→ Assignment: Copy every line of the entries that includes the word "computer".

→ Data in this exercise:
-- Opening Marker --
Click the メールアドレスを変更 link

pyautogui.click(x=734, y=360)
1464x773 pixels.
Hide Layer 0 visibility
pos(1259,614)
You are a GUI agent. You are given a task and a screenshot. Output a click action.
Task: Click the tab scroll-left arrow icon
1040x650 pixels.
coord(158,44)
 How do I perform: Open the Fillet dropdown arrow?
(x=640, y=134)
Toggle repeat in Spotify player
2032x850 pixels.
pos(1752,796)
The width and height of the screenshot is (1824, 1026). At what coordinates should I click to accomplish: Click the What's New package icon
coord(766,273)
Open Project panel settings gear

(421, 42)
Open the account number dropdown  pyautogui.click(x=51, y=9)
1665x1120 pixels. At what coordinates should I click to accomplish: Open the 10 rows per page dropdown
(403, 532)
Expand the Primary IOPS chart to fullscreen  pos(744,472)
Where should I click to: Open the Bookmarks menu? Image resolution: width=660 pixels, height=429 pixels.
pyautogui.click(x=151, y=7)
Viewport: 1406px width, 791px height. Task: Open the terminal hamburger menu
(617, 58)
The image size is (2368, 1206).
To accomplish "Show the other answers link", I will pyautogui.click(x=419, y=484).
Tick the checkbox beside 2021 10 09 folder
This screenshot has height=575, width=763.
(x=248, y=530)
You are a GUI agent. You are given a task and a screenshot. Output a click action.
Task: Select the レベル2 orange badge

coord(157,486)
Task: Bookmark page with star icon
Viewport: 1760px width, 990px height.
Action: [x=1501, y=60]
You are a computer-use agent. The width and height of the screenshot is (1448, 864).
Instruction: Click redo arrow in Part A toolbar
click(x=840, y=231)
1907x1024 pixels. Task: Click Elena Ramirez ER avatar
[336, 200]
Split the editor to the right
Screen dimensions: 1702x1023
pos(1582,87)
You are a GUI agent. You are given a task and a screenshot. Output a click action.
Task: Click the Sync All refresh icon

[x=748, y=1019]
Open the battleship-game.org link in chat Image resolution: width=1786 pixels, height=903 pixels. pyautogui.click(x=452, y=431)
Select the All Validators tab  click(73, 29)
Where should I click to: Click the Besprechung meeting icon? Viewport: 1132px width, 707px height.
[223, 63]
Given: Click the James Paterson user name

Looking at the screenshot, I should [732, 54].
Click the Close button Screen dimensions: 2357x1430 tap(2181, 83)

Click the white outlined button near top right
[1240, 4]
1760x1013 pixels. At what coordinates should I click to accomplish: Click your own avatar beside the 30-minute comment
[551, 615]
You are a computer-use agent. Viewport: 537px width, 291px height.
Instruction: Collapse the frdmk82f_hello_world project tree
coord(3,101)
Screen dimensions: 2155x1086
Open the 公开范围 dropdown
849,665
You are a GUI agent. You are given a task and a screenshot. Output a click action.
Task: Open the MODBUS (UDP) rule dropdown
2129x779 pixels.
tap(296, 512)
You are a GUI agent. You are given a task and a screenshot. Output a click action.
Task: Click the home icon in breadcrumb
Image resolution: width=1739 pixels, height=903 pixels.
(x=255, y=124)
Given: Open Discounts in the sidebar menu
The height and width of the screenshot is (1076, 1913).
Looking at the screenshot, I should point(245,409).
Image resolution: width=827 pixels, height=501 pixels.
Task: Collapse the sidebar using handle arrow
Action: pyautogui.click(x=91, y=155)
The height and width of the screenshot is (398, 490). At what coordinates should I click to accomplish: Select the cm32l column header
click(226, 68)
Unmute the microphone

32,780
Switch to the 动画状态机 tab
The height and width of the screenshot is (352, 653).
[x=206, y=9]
-- Closing Marker --
→ Exercise answer:
You are a computer-use agent. The width and height of the screenshot is (1448, 864).
You are a computer-use agent. Viewport: 537px width, 291px height.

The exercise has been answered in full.